> **PASSAGE SHOWN**
*-*-*
Quick trip to Portland

November 13, 2019
Have been wanting to go and see Jim’s friends in Portland.  Alex organized a gathering, a lot of Jims friends joined us.  Many I knew, Jim shared stories about them and some I did not know before.  I was told by each and everyone person, what an effect Jim had on them. Whether just being there to listen, show up and help a friend paint a room, encourage one to do what they wanted to do but were not sure about. Financially help another start a business. 
Jim I knew what a special person you were throughout the years with our family. But the heartfelt 
sentiments that everyone shared, just filled my heart with such emotion. You were truly an 
extraordinary human being and I was so blessed to be your Mother, thank you my Son.
*-*-*
> **DATA SECTION**
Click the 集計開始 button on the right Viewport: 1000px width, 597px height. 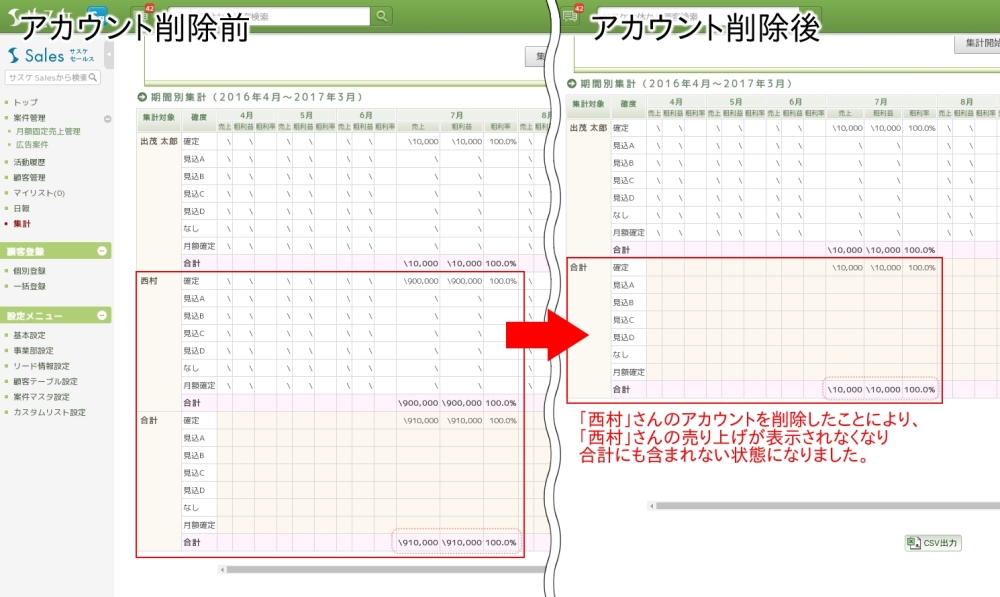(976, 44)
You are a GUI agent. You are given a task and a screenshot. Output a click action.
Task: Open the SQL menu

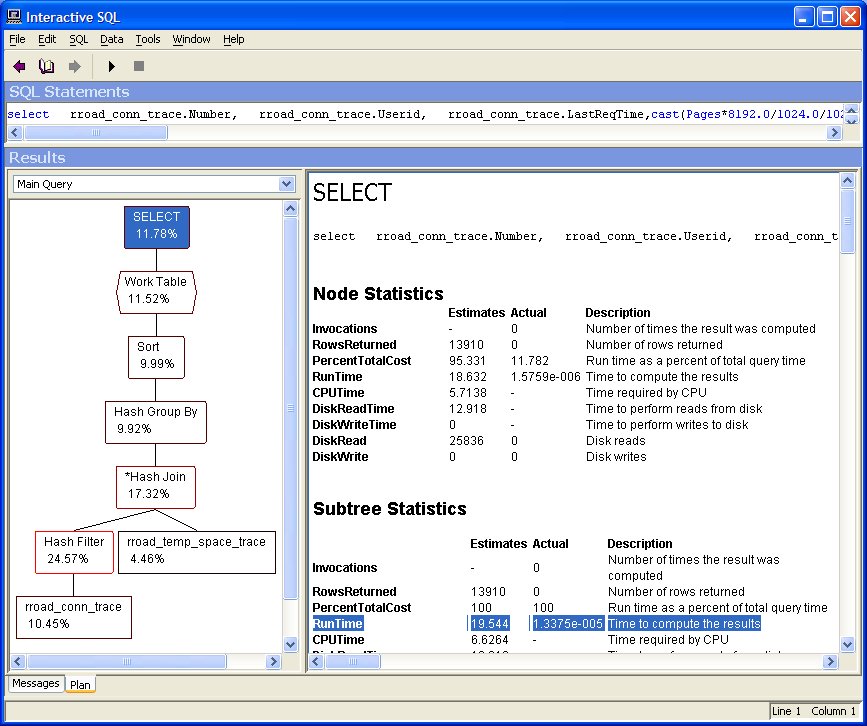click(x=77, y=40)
*-*-*
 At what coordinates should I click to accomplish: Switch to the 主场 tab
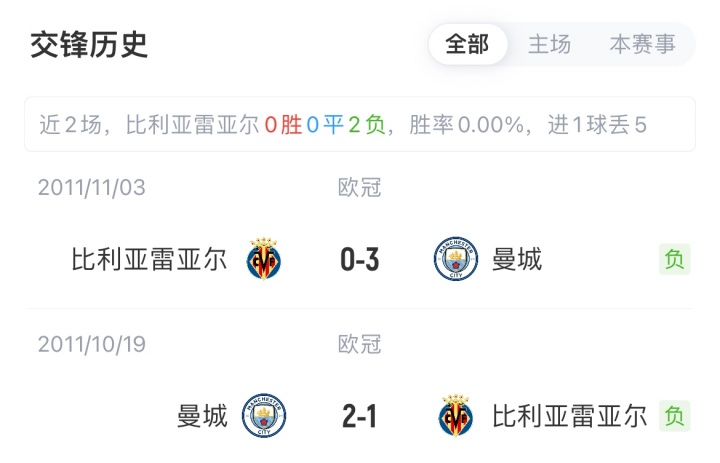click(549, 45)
*-*-*
> **TASKS TO CARRY OUT**
a - Reproduce the Portland trip passage word for word, in full.
b - Recast the rows as a Markdown table with columns n and Line, starting at the row line that contains "You are a GUI" and ending at the row line that contains "click(x=77, y=40)". Include both of those lines, number each line in n, leave out blank lines, and omit the pictures.

> **ANSWERS FOR THE EXERCISE**
a -
Quick trip to Portland

November 13, 2019
Have been wanting to go and see Jim’s friends in Portland.  Alex organized a gathering, a lot of Jims friends joined us.  Many I knew, Jim shared stories about them and some I did not know before.  I was told by each and everyone person, what an effect Jim had on them. Whether just being there to listen, show up and help a friend paint a room, encourage one to do what they wanted to do but were not sure about. Financially help another start a business. 
Jim I knew what a special person you were throughout the years with our family. But the heartfelt 
sentiments that everyone shared, just filled my heart with such emotion. You were truly an 
extraordinary human being and I was so blessed to be your Mother, thank you my Son.

b -
| n | Line |
|---|---|
| 1 | You are a GUI agent. You are given a task and a screenshot. Output a click action. |
| 2 | Task: Open the SQL menu |
| 3 | click(x=77, y=40) |